● What you should do: Show the lines below where "right" occurs.

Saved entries
-- Opening Marker --

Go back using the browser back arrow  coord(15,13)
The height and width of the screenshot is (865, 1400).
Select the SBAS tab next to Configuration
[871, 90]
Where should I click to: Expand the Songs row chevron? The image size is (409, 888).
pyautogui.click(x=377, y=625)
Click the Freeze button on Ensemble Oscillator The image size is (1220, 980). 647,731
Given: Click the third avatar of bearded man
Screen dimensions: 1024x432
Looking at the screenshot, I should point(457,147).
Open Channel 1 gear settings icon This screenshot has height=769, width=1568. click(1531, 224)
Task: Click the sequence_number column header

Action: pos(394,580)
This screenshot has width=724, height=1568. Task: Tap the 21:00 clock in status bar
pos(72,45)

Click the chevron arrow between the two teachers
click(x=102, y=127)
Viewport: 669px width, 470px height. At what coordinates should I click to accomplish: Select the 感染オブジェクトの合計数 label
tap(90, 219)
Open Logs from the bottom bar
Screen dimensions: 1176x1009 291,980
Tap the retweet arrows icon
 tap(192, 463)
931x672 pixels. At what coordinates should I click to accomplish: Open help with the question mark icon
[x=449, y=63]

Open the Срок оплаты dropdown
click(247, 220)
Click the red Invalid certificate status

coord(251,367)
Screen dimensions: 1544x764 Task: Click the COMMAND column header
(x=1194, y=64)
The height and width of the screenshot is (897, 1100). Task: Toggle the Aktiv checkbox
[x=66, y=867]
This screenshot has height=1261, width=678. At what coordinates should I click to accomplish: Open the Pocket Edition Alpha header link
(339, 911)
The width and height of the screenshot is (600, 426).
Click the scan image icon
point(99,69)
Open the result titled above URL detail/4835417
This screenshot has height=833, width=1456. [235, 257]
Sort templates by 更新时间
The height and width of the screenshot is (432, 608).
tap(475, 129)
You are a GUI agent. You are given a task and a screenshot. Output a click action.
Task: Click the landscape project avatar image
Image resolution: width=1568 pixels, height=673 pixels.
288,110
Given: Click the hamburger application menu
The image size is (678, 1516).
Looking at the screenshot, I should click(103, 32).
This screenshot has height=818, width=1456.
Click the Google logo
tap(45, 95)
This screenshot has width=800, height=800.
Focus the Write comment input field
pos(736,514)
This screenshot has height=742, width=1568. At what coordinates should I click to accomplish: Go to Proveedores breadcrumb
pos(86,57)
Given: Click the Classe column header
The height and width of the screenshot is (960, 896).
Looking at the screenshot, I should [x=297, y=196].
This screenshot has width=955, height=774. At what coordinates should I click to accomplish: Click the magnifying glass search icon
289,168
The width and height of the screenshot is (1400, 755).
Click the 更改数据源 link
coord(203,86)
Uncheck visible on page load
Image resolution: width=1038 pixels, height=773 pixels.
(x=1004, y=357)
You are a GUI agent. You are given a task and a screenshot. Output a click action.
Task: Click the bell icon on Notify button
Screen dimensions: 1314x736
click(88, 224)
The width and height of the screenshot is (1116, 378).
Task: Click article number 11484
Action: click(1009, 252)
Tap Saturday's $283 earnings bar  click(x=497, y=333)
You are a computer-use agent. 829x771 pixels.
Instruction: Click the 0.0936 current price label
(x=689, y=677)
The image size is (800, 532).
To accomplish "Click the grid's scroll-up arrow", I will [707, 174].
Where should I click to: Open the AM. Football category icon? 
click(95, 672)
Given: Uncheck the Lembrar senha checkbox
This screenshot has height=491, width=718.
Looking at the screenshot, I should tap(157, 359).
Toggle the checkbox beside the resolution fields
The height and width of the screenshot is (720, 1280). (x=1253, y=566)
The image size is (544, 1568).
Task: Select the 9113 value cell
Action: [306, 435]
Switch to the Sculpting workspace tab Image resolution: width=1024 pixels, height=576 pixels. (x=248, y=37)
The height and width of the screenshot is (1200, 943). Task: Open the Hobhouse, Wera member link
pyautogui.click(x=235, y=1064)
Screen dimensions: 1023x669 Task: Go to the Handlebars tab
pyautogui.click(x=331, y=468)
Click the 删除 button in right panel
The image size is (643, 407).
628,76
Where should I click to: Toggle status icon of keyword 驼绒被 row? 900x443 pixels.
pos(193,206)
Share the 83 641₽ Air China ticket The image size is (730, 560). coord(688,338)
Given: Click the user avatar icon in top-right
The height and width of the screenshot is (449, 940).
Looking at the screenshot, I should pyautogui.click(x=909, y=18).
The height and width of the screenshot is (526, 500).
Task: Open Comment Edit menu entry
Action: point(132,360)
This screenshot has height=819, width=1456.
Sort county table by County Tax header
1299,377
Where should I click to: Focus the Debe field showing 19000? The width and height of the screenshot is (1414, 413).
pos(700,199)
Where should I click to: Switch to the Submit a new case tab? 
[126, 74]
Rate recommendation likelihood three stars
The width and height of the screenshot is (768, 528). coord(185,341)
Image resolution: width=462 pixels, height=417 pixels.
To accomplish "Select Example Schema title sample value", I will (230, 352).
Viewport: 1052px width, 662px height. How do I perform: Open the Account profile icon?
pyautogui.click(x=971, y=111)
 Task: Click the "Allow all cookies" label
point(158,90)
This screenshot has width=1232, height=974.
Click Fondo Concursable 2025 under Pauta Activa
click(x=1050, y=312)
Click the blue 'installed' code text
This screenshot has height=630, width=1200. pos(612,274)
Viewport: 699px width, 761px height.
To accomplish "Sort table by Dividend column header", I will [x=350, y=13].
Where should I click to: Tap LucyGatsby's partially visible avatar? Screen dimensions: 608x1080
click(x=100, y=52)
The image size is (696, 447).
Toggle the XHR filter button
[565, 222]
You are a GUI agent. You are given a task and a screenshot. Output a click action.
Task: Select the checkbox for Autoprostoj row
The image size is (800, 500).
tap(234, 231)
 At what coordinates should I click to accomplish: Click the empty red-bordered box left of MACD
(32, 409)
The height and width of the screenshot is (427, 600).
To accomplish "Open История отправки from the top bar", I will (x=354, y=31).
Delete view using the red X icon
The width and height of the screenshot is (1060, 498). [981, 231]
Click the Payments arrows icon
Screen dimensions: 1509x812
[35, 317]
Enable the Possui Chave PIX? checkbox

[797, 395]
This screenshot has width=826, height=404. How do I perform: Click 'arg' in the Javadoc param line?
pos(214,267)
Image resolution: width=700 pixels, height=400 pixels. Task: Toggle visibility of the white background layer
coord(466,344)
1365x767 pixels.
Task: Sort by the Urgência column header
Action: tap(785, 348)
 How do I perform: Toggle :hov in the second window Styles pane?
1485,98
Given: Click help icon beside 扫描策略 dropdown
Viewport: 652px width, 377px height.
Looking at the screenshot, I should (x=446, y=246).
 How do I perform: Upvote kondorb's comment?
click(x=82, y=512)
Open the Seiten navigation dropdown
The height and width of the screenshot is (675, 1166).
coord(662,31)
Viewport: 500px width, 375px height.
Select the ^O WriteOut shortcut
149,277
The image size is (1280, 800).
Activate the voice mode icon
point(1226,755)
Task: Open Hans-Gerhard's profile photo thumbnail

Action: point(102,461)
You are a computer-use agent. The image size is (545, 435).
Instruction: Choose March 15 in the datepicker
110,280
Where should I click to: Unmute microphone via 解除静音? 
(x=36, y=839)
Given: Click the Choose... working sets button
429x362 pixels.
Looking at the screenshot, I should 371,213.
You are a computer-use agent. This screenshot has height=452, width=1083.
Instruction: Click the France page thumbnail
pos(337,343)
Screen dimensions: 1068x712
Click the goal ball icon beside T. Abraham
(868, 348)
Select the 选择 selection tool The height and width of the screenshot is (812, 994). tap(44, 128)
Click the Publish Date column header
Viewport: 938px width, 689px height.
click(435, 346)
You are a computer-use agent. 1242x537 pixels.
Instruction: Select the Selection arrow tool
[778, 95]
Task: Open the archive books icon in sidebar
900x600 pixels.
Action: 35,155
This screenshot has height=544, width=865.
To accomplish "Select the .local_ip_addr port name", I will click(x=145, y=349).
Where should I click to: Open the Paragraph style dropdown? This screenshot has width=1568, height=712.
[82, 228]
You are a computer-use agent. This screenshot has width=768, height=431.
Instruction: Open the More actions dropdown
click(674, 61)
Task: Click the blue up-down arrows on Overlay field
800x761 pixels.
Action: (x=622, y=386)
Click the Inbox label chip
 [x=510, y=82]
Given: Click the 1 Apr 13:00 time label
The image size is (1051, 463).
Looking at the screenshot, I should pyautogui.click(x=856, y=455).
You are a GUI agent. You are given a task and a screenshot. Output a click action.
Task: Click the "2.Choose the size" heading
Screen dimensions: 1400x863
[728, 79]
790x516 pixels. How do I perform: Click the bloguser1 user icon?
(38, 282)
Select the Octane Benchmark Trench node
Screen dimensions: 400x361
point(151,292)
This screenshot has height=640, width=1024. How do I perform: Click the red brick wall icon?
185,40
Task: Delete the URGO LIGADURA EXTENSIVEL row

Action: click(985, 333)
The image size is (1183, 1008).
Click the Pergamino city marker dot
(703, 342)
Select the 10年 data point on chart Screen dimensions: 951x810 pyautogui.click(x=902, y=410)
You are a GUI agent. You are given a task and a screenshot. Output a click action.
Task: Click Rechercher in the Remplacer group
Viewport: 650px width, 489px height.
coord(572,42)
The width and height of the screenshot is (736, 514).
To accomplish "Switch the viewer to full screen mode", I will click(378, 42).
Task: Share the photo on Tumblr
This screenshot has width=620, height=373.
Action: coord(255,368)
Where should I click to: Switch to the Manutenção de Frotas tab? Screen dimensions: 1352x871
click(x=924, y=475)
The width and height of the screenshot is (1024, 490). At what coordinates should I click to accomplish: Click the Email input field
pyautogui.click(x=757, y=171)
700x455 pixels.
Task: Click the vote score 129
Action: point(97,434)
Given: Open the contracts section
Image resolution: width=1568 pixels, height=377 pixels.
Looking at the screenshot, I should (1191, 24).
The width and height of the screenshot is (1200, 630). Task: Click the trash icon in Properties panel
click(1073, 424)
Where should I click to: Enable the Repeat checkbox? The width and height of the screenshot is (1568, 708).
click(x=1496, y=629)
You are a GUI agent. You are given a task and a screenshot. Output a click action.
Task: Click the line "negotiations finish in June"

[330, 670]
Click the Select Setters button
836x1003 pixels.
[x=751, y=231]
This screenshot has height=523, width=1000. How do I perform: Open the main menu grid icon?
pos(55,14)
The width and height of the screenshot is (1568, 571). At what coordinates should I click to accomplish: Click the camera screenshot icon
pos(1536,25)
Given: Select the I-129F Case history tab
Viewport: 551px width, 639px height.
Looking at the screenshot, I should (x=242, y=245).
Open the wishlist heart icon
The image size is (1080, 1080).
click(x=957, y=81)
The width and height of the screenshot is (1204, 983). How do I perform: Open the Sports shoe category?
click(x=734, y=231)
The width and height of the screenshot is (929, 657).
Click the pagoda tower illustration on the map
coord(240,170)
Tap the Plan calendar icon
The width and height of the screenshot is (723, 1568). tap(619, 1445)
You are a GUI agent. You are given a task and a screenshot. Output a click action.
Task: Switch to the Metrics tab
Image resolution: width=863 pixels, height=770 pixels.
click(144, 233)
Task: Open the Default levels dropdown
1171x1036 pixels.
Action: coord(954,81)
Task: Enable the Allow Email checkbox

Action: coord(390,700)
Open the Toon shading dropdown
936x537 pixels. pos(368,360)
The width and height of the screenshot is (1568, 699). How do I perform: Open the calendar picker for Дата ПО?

-- Closing Marker --

● Exercise output:
Click the 删除 button in right panel
Given: Click the user avatar icon in top-right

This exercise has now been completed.